PUT _ingest/pipeline/geoip
{
  "description" : "Add geoip info",
  "processors" : [
    {
      "geoip" : {
        "field" : "ip"
      }
    }
  ]
}
PUT my-index-00001/_doc/my_id?pipeline=geoip
{
  "ip": "8.8.8.8"
}
GET my-index-00001/_doc/my_id

Which returns:

{
  "found": true,
  "_index": "my-index-00001",
  "_type": "_doc",
  "_id": "my_id",
  "_version": 1,
  "_seq_no": 55,
  "_primary_term": 1,
  "_source": {
    "ip": "8.8.8.8",
    "geoip": {
      "continent_name": "North America",
      "country_name": "United States",
      "country_iso_code": "US",
      "location": { "lat": 37.751, "lon": -97.822 }
    }
  }
}

Here is an example that uses the default country database and adds the geographical information to the geo field based on the ip field. Note that this database is included in the module. So this:

PUT _ingest/pipeline/geoip
{
  "description" : "Add geoip info",
  "processors" : [
    {
      "geoip" : {
        "field" : "ip",
        "target_field" : "geo",
        "database_file" : "GeoLite2-Country.mmdb"
      }
    }
  ]
}
PUT my-index-00001/_doc/my_id?pipeline=geoip
{
  "ip": "8.8.8.8"
}
GET my-index-00001/_doc/my_id

returns this:

{
  "found": true,
  "_index": "my-index-00001",
  "_type": "_doc",
  "_id": "my_id",
  "_version": 1,
  "_seq_no": 65,
  "_primary_term": 1,
  "_source": {
    "ip": "8.8.8.8",
    "geo": {
      "continent_name": "North America",
      "country_name": "United States",
      "country_iso_code": "US",
    }
  }
}

Not all IP addresses find geo information from the database, When this occurs, no target_field is inserted into the document.

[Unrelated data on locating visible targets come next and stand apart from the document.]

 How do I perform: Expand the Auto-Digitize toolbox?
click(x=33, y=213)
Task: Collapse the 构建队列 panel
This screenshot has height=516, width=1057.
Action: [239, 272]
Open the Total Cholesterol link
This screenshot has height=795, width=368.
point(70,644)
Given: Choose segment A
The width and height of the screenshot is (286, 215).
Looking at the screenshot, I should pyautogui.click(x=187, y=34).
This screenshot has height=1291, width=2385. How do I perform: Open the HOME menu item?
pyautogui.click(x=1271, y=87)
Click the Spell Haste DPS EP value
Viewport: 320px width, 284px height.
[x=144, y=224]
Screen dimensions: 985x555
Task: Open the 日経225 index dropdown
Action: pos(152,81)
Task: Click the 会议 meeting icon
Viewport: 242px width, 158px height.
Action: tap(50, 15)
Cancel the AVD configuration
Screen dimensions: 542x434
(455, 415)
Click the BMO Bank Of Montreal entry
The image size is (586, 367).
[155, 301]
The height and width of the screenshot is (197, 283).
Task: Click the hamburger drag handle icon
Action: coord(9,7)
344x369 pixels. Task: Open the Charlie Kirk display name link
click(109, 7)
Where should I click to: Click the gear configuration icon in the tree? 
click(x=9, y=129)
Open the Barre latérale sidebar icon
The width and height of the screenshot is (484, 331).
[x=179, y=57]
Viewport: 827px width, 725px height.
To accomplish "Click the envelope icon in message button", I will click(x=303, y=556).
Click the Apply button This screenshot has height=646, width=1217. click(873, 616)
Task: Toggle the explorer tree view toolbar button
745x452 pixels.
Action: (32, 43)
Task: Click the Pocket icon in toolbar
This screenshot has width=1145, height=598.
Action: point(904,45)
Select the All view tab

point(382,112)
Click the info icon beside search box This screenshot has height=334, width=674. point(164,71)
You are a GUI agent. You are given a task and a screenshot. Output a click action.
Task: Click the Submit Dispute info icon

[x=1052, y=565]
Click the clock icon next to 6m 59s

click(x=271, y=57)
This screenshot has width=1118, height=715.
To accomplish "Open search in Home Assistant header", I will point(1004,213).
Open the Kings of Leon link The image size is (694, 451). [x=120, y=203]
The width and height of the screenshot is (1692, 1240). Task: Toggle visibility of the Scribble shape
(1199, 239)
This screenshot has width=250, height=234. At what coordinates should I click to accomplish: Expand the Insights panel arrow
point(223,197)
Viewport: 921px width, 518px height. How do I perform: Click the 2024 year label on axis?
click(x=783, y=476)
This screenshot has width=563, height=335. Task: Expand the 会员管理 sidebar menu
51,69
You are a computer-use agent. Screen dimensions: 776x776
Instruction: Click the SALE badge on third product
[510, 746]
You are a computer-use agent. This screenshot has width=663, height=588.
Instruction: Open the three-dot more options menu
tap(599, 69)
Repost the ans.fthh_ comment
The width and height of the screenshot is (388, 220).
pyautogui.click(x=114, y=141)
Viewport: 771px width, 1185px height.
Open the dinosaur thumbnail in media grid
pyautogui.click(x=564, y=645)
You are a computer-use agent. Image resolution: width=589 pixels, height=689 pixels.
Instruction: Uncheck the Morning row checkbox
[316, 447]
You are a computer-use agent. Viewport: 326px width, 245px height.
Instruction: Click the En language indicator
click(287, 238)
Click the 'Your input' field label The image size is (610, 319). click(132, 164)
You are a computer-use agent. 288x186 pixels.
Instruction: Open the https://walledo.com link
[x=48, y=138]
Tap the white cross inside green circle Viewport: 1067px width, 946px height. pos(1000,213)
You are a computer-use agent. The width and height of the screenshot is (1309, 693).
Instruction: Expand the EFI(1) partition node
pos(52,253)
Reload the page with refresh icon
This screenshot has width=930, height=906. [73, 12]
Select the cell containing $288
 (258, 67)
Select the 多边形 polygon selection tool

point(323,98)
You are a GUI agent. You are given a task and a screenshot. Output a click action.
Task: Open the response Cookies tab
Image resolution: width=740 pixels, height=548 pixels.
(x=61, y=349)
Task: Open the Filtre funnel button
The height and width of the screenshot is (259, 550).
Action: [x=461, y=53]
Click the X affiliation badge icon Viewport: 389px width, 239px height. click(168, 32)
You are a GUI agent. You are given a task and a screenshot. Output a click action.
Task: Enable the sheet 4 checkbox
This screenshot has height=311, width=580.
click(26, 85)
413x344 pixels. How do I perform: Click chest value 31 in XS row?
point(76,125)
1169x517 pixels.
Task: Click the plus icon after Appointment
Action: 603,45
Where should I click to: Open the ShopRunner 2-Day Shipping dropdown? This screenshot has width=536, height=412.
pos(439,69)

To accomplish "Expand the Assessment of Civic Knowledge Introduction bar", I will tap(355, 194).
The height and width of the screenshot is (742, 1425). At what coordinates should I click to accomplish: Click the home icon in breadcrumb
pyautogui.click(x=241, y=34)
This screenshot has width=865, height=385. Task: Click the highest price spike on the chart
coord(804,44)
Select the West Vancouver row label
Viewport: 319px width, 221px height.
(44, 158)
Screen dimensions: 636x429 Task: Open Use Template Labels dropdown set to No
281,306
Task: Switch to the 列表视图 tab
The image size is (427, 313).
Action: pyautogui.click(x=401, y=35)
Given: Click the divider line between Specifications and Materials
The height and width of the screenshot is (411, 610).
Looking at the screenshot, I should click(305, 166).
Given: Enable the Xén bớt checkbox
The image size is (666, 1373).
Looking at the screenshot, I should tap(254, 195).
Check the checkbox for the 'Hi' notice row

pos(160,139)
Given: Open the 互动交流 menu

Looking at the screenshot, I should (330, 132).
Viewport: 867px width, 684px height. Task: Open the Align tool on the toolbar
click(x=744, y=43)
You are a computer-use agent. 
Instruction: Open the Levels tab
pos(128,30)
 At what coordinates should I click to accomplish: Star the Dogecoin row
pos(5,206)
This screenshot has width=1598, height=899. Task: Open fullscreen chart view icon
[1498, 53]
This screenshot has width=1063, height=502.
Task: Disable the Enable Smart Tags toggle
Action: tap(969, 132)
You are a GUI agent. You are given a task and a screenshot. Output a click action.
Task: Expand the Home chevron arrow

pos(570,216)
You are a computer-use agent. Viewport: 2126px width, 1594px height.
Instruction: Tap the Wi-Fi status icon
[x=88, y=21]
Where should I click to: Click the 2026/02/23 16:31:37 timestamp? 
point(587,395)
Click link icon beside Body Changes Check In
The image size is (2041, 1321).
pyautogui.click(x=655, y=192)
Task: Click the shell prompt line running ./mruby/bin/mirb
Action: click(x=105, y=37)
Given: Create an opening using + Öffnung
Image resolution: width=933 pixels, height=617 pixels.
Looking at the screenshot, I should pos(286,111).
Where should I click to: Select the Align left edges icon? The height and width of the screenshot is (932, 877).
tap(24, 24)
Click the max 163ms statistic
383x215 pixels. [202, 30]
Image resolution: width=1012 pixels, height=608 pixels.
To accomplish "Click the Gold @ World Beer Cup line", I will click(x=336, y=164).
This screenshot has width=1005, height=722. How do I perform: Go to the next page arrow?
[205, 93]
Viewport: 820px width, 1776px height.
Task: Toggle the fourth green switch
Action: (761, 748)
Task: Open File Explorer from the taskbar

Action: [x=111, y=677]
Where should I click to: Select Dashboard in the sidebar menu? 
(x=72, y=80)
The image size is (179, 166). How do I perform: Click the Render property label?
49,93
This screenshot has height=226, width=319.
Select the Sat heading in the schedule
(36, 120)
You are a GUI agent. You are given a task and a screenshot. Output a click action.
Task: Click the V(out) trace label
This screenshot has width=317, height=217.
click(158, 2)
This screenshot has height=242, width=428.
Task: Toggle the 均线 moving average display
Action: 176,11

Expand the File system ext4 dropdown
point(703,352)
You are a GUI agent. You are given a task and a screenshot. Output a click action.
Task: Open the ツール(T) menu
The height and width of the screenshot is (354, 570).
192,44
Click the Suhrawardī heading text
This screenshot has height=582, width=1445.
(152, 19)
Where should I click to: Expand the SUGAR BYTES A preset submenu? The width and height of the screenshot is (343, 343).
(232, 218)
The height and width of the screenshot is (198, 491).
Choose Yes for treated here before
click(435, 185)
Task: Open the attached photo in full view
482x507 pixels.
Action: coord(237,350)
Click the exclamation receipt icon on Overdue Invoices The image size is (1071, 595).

Here is an example of what documents will be indexed as when information for "80.231.5.0" cannot be found:

PUT _ingest/pipeline/geoip
{
  "description" : "Add geoip info",
  "processors" : [
    {
      "geoip" : {
        "field" : "ip"
      }
    }
  ]
}

PUT my-index-00001/_doc/my_id?pipeline=geoip
{
  "ip": "80.231.5.0"
}

GET my-index-00001/_doc/my_id

Which returns:

{
  "_index" : "my-index-00001",
  "_type" : "_doc",
  "_id" : "my_id",
  "_version" : 1,
  "_seq_no" : 71,
  "_primary_term": 1,
  "found" : true,
  "_source" : {
    "ip" : "80.231.5.0"
  }
}

Recognizing Location as a Geopoint

edit

Although this processor enriches your document with a location field containing the estimated latitude and longitude of the IP address, this field will not be indexed as a geo_point type in Elasticsearch without explicitly defining it as such in the mapping.

You can use the following mapping for the example index above:

PUT my_ip_locations
{
  "mappings": {
    "properties": {
      "geoip": {
        "properties": {
          "location": { "type": "geo_point" }
        }
      }
    }
  }
}

Node Settings

edit

The geoip processor supports the following setting:

ingest.geoip.cache_size
The maximum number of results that should be cached. Defaults to 1000.

Note that these settings are node settings and apply to all geoip processors, i.e. there is one cache for all defined geoip processors.